§ **WORK REQUIRED**
Quote the items starting at the line that contains "Switch to the Layer sidebar tab" and ending at the line that contains "Looking at the screenshot, I should pos(100,286).", both included, and nothing else.

_ _ _ _ _ _ _

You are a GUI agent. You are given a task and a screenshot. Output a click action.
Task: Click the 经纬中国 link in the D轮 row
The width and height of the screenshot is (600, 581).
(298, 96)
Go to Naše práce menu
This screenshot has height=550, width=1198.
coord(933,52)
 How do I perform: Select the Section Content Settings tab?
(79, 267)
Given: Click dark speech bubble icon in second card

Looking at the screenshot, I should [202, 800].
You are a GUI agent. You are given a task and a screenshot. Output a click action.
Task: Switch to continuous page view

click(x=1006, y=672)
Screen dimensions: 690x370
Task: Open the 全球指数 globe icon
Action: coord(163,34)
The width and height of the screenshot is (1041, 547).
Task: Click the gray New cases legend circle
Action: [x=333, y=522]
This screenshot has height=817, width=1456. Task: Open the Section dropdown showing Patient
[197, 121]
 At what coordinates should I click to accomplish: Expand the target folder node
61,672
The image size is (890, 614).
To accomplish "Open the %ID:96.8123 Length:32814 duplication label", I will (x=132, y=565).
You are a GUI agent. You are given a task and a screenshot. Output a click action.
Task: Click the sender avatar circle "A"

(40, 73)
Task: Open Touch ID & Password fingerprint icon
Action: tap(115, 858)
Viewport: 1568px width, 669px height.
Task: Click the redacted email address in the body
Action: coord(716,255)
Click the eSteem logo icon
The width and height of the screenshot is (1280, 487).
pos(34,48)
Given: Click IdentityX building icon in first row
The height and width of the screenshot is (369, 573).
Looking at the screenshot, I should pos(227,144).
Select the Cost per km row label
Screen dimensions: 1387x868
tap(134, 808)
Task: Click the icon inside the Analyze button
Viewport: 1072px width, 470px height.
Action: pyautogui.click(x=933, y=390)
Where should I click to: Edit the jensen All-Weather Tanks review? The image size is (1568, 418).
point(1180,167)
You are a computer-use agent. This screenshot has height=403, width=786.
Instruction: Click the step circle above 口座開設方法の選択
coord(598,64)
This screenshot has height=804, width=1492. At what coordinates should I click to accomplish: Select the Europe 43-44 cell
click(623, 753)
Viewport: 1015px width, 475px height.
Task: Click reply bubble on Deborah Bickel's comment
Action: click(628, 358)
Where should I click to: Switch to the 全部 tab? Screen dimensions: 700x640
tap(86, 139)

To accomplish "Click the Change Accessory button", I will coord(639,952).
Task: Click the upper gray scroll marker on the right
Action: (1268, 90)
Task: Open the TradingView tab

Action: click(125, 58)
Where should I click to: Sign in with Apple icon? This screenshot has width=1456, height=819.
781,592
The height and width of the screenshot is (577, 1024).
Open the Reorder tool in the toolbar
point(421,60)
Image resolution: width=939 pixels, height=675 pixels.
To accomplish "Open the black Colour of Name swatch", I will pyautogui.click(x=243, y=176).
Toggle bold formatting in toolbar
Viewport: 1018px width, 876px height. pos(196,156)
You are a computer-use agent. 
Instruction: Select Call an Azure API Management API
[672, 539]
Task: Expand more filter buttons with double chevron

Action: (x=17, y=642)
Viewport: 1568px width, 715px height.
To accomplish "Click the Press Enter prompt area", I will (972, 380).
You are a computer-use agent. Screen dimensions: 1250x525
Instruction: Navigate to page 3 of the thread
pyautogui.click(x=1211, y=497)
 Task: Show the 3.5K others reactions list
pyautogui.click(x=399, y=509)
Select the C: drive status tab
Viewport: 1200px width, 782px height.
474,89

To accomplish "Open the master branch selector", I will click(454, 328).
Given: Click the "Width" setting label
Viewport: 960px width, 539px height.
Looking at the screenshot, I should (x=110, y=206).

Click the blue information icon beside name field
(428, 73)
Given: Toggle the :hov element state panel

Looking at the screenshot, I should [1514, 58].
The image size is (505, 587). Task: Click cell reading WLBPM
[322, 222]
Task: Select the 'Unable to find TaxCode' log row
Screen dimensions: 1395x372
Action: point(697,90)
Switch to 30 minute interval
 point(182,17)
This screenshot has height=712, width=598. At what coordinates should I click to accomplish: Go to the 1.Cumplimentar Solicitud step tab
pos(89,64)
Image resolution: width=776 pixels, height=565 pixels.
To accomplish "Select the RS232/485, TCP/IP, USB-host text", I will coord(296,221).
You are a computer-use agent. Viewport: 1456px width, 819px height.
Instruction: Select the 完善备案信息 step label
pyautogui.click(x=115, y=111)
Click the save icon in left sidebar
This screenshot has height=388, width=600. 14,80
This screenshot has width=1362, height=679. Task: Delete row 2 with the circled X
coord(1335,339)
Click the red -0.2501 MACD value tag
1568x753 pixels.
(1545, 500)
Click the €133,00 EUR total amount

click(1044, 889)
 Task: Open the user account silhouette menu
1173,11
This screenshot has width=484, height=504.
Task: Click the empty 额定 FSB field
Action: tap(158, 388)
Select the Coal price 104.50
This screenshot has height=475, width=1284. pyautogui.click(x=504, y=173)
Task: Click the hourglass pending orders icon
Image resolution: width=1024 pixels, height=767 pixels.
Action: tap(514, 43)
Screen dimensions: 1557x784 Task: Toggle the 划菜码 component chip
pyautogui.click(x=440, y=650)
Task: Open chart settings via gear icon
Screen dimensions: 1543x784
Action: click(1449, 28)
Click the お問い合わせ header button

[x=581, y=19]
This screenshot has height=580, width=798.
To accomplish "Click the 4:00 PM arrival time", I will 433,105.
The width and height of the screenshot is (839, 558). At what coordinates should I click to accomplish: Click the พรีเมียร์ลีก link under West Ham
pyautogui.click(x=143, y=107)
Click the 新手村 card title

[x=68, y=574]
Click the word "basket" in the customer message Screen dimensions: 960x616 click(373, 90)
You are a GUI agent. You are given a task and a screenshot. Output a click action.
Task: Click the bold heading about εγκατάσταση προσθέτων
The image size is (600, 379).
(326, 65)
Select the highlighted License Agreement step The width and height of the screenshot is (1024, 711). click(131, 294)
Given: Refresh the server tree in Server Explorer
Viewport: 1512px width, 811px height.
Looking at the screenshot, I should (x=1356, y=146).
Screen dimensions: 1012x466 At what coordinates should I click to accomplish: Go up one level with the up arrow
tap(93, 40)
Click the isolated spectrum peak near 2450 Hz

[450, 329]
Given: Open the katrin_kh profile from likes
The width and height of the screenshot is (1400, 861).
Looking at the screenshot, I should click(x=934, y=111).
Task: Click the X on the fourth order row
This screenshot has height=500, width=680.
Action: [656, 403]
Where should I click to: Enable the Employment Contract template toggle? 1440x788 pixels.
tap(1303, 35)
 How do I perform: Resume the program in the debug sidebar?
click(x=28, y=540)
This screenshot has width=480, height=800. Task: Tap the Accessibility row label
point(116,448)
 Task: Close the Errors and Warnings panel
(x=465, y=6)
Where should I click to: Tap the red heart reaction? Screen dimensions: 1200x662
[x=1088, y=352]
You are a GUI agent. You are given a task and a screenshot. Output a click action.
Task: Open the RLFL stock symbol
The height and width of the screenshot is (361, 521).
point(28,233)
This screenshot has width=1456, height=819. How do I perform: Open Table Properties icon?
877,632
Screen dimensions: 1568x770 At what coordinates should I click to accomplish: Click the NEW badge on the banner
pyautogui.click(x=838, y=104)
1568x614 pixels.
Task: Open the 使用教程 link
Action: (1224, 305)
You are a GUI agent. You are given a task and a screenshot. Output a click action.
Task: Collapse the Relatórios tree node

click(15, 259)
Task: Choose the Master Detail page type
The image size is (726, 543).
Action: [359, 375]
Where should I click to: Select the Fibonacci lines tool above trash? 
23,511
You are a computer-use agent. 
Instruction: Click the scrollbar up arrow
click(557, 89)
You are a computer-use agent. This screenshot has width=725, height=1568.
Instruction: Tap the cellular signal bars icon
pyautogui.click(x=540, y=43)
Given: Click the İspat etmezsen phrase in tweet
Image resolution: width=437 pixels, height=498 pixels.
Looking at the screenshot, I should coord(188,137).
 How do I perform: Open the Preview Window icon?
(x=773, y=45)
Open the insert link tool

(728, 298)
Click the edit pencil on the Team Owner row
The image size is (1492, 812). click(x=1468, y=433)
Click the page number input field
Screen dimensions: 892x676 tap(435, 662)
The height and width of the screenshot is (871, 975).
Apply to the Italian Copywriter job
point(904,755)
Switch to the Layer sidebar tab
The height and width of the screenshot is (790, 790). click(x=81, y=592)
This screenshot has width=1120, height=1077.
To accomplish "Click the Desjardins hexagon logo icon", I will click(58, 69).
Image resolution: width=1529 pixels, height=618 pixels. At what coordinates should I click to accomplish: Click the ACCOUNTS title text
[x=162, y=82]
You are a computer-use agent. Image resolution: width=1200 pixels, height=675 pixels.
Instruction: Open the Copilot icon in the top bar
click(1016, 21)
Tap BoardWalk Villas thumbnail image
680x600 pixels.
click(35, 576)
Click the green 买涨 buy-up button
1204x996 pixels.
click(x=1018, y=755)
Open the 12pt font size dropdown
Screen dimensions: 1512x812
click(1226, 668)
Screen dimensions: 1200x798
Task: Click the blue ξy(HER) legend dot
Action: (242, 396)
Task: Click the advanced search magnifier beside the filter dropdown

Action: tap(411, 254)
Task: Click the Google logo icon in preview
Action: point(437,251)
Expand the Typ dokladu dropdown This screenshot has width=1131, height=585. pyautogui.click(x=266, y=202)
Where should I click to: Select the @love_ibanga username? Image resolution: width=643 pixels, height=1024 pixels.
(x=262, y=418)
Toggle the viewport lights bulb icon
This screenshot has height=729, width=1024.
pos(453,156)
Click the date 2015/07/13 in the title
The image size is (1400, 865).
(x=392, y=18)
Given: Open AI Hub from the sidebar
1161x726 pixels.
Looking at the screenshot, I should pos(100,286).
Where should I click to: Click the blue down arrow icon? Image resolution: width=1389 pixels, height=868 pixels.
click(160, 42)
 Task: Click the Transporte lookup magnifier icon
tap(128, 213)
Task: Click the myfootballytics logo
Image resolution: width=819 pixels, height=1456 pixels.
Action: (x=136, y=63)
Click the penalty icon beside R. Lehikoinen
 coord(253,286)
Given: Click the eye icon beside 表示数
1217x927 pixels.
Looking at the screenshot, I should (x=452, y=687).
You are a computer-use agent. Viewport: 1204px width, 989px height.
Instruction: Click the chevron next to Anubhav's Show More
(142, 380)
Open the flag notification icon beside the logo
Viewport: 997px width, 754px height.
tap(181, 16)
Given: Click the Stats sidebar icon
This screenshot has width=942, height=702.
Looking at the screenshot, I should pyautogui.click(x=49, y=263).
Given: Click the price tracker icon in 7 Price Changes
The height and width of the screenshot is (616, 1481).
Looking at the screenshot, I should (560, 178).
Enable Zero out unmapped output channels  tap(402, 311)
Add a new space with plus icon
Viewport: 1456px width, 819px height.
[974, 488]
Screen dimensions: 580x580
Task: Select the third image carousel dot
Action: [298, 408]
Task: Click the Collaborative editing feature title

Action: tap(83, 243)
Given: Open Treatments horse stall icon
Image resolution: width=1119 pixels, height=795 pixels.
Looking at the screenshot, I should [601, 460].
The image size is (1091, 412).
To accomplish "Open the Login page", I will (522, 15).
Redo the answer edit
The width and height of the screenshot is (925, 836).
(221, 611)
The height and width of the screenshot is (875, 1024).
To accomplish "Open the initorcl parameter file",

_ _ _ _ _ _ _

§ **EXPECTED ANSWER**
Switch to the Layer sidebar tab
The height and width of the screenshot is (790, 790). click(x=81, y=592)
This screenshot has width=1120, height=1077.
To accomplish "Click the Desjardins hexagon logo icon", I will click(58, 69).
Image resolution: width=1529 pixels, height=618 pixels. At what coordinates should I click to accomplish: Click the ACCOUNTS title text
[x=162, y=82]
You are a computer-use agent. Image resolution: width=1200 pixels, height=675 pixels.
Instruction: Open the Copilot icon in the top bar
click(1016, 21)
Tap BoardWalk Villas thumbnail image
680x600 pixels.
click(35, 576)
Click the green 买涨 buy-up button
1204x996 pixels.
click(x=1018, y=755)
Open the 12pt font size dropdown
Screen dimensions: 1512x812
click(1226, 668)
Screen dimensions: 1200x798
Task: Click the blue ξy(HER) legend dot
Action: (242, 396)
Task: Click the advanced search magnifier beside the filter dropdown

Action: tap(411, 254)
Task: Click the Google logo icon in preview
Action: point(437,251)
Expand the Typ dokladu dropdown This screenshot has width=1131, height=585. pyautogui.click(x=266, y=202)
Where should I click to: Select the @love_ibanga username? Image resolution: width=643 pixels, height=1024 pixels.
(x=262, y=418)
Toggle the viewport lights bulb icon
This screenshot has height=729, width=1024.
pos(453,156)
Click the date 2015/07/13 in the title
The image size is (1400, 865).
(x=392, y=18)
Given: Open AI Hub from the sidebar
1161x726 pixels.
Looking at the screenshot, I should pos(100,286).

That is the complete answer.